Đỗ Quang Thách

Personal information
- Full name: Đỗ Quang Thách
- Date of birth: 15 January 1928
- Place of birth: French Cochinchina
- Date of death: 17 May 2020 (aged 92)
- Place of death: San Jose, California, U.S.
- Height: 1.58 m (5 ft 2 in)
- Positions: Inside left; attacking midfielder;

Senior career*
- Years: Team / Apps / (Gls)
- Association de la Jeunesse sportive

International career
- 1956–1960: South Vietnam / 8+ / (3+)

= Đỗ Quang Thách =

South Vietnamese international footballer (1928–2020)

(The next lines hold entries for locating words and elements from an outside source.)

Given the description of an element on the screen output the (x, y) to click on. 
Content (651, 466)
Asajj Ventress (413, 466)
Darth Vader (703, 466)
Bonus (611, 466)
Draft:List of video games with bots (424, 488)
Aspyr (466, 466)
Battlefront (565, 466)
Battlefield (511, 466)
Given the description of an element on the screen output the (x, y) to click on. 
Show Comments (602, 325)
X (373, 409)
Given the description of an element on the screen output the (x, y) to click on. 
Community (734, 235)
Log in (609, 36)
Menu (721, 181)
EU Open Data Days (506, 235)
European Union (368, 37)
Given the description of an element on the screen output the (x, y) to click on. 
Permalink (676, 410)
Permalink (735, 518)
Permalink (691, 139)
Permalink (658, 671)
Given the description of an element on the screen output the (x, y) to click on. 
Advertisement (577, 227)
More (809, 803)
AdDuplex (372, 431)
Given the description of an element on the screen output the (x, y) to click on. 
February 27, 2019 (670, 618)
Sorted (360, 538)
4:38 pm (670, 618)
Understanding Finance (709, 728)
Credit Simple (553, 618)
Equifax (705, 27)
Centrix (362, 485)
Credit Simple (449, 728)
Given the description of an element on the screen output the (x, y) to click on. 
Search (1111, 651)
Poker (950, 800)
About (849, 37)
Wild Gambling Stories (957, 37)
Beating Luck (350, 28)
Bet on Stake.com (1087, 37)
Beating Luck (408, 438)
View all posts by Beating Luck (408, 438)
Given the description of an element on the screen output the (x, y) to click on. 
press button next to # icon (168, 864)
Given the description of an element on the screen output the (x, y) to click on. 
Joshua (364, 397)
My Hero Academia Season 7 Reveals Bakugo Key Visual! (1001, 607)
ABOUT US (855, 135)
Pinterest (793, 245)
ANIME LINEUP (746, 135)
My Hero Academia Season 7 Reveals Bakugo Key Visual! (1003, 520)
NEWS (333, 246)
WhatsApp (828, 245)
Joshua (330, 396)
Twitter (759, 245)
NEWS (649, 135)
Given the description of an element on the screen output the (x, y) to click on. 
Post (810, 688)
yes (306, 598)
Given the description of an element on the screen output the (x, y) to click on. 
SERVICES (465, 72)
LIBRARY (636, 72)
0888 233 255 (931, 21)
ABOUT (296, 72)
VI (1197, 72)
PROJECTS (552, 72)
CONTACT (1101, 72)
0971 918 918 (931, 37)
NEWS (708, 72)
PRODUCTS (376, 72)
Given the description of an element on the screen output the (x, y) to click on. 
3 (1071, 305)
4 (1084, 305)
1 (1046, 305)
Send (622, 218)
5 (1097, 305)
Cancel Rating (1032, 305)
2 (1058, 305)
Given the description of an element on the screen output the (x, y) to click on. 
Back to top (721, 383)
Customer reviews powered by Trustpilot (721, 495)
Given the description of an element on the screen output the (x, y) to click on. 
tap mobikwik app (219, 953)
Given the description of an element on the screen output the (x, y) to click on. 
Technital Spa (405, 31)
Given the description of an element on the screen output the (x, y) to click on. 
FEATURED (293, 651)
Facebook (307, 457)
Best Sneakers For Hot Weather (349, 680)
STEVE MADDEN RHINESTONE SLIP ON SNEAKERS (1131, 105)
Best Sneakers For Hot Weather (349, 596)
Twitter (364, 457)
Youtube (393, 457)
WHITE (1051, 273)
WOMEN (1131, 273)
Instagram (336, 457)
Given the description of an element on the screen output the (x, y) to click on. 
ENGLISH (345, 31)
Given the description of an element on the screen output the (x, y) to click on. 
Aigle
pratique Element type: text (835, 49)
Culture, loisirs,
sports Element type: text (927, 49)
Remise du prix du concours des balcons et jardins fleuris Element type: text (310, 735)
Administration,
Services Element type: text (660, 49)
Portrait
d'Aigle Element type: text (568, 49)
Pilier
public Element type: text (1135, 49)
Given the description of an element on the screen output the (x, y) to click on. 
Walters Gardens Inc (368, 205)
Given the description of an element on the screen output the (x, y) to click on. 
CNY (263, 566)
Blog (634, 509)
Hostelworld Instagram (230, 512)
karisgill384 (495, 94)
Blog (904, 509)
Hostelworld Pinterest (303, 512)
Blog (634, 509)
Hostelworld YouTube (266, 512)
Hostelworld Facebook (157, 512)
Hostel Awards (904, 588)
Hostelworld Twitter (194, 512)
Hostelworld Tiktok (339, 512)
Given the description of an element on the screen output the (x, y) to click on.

Đỗ Quang Thách (15 January 1928 – 17 May 2020) was a Vietnamese footballer who played as an inside left or attacking midfielder. He represented the South Vietnam national team.

==Career==
Thách was part of South Vietnam's squad at the 1956 AFC Asian Cup, where during qualification, he scored two goals in a 4–0 win against Malaya. He also played for them at the 1959 SEAP Games, where he scored in the gold medal match to help South Vietnam win, and at the 1960 AFC Asian Cup.

==Later life and death==
Thách moved to the United States, and resided in San Jose, California. At the time of Trần Văn Nhung's death on 10 October 2020, he was reported to be the last surviving player from South Vietnam's 1959 SEAP Games gold medal-winning team. However, Thách had died in San Jose on 17 May 2020, at the age of 92.